SUPPLIED DATA:
-.-.-
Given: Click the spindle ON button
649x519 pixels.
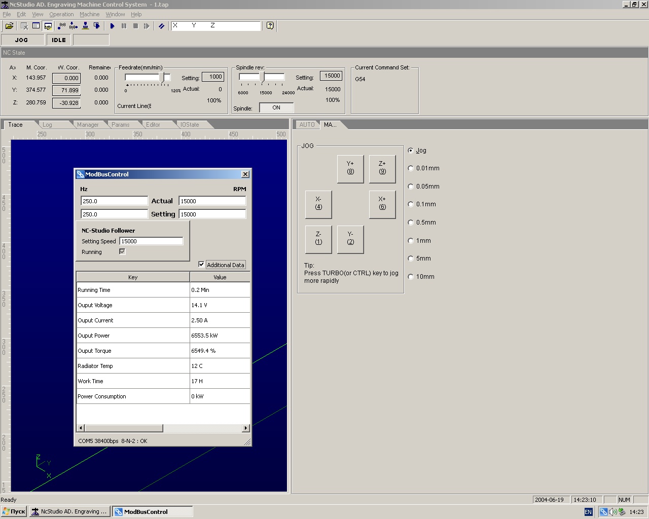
-.-.-
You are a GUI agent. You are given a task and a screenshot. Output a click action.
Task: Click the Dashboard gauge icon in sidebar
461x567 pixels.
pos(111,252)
-.-.-
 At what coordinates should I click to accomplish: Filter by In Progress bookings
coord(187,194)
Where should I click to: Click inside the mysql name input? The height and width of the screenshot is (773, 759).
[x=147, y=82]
-.-.-
TASK STATEMENT: Output the part of the data that opens with the line containing "Where should I" and closes with the line containing "[x=147, y=82]", both included, as a two-column CSV headed instruction and location, with one row for each text and its answer. Put each value in a single quoted field and turn any line breaks into spaces.

FULL SOLUTION:
instruction,location
"Where should I click to: Click inside the mysql name input? The height and width of the screenshot is (773, 759).","[x=147, y=82]"